# [Document segment]
◆ ◆ ◆ ◆ ◆ ◆ ◆
This post presents the four key metrics to measure software delivery performance.
January 3, 2022
This post has been adapted from the A Leader’s Guide to Working with Consultants paper by Josh Atwell, Elizabeth Donaldson, John Esser, Ron Forrester, Ben Grinnel, Jason Hobbs, Courtney Kissler, and Jessica Reif.
This post of the Leader’s Guide to Working with Consultants series focuses on accountability, whether you have established clear ownership of the consulting engagement outcome, and whether you have put in place mechanisms for validating that the desired outcome is achieved. Below are the accountability quadrants, ranging from most ideal in the top-right quadrant (long-lived transformation) to least ideal in the lower-left quadrant (consultant dependency).
We will go through each quadrant in the post below. To find out where your company lands in the Accountability quadrants, download the full A Leader’s Guide to Working with Consultants paper and take the free assessment.
The transformative quadrant represents organizations that are entering a consulting partnership with a high level of self-ownership. In this quadrant, outcomes are expressed as business Objectives and Key Results (OKRs) (measured in earnest), which are then used to guide the progress of what’s ultimately being delivered. Organizations operating in this space understand that during large investments in change and transformation, the organization itself must retain the responsibility and ownership of outcomes, despite consultancy presence. The outcomes are more likely to have a meaningful impact on the business; therefore, the ownership of outcomes should be maintained in house.
In this quadrant, “deliverables” or solutions are not entirely predictable from the outset, and a high-value solution is most likely to emerge as it’s iterated upon and adapted to meet the business’s needs. A natural tendency in this quadrant is to change course or pivot, especially if desired outcomes aren’t being achieved. Engagements set up this way are able to steer away from bad ideas or concepts that are likely to fail, versus persevering and falling prey to a “sunk cost fallacy.”
◆ ◆ ◆ ◆ ◆ ◆ ◆
# [Material provided]
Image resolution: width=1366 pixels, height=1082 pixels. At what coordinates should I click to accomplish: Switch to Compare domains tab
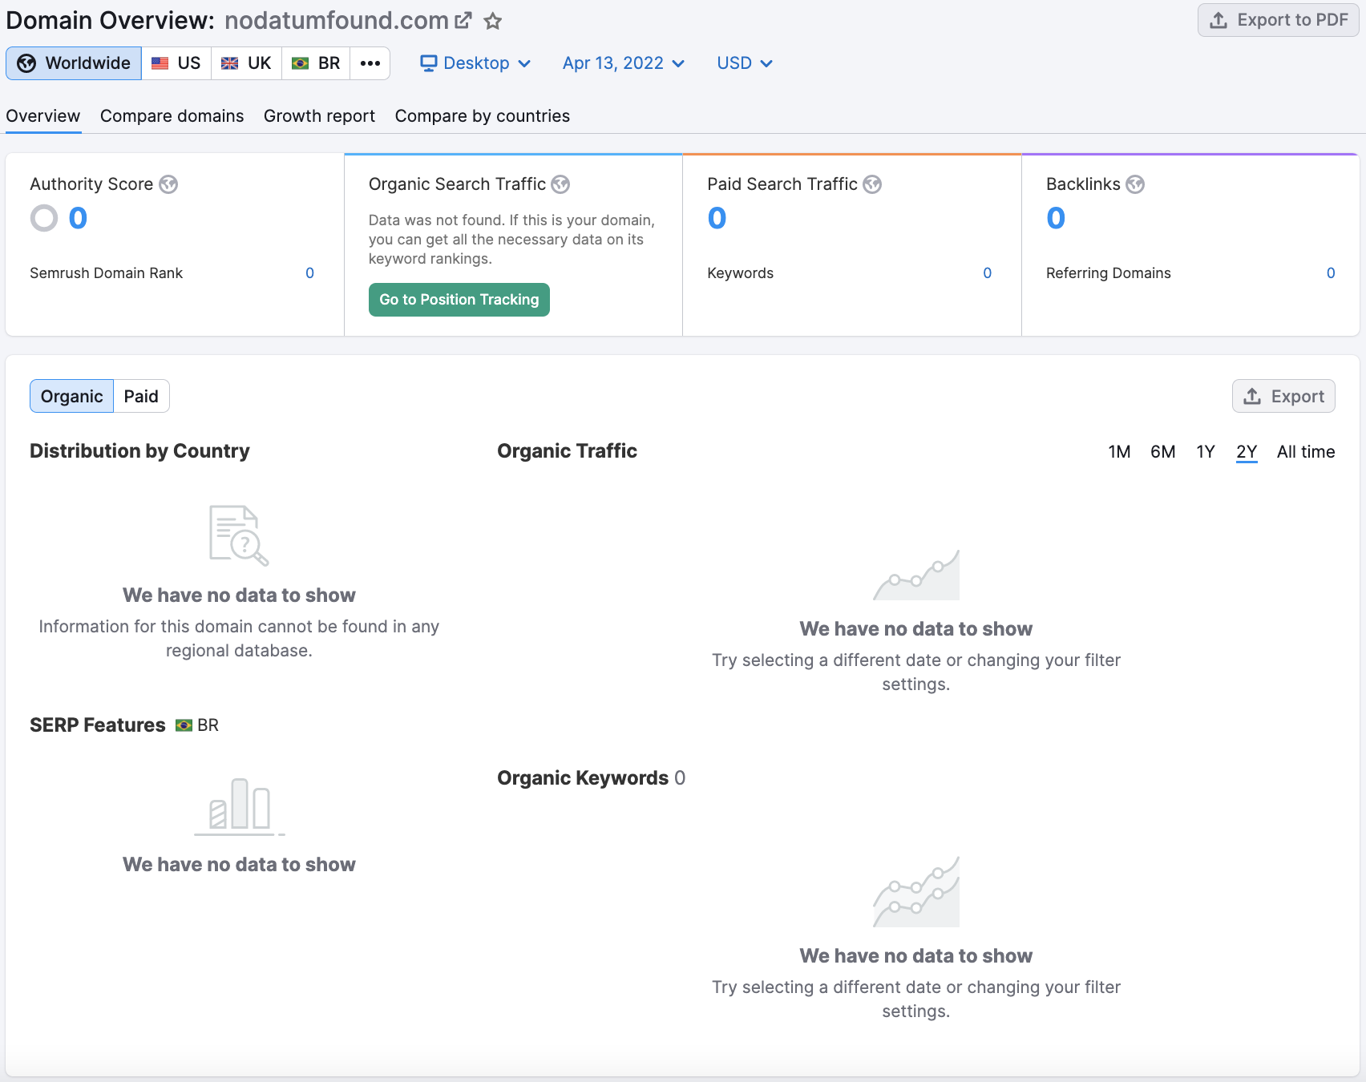coord(172,116)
◆ ◆ ◆ ◆ ◆ ◆ ◆
# [Actions to take]
(1) In the consulting-accountability excerpt, what is the least ideal accountability quadrant called?
(2) Translate this sentence from the consulting-accountability excerpt into Spanish: "A natural tendency in this quadrant is to change course or pivot, especially if desired outcomes aren’t being achieved."
(3) Reproduce the passage of the consulting-accountability excerpt starting at "The transformative quadrant" and ending at "maintained in house.".

# [Solutions]
(1) Consultant dependency, in the lower-left quadrant.

(2) Una tendencia natural en este cuadrante es cambiar de rumbo o pivotar, especialmente si no se están logrando los resultados deseados.

(3)
The transformative quadrant represents organizations that are entering a consulting partnership with a high level of self-ownership. In this quadrant, outcomes are expressed as business Objectives and Key Results (OKRs) (measured in earnest), which are then used to guide the progress of what’s ultimately being delivered. Organizations operating in this space understand that during large investments in change and transformation, the organization itself must retain the responsibility and ownership of outcomes, despite consultancy presence. The outcomes are more likely to have a meaningful impact on the business; therefore, the ownership of outcomes should be maintained in house.